**TASK DETAILS:**
Copy the listing below verbatim, from the line containing "Given: Switch to the Outlook tab" through the line containing "tap(58, 71)", with both lines included.

**DATASET ROWS:**
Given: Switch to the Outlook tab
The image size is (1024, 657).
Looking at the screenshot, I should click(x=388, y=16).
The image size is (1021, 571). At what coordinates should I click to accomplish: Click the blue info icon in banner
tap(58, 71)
...
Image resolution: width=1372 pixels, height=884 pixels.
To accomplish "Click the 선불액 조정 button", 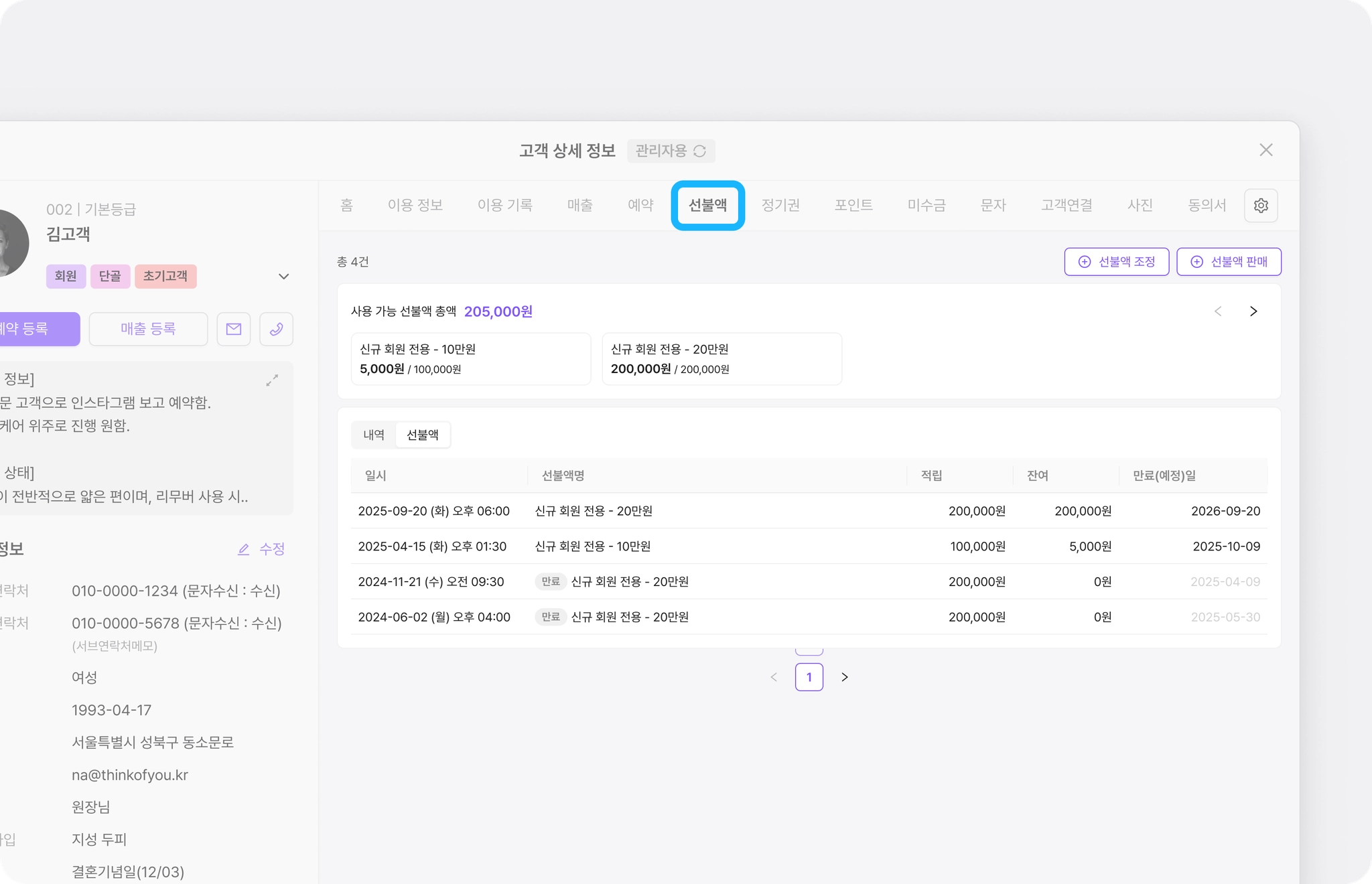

**WRITTEN RESPONSE:**
Given: Switch to the Outlook tab
The image size is (1024, 657).
Looking at the screenshot, I should click(x=388, y=16).
The image size is (1021, 571). At what coordinates should I click to accomplish: Click the blue info icon in banner
tap(58, 71)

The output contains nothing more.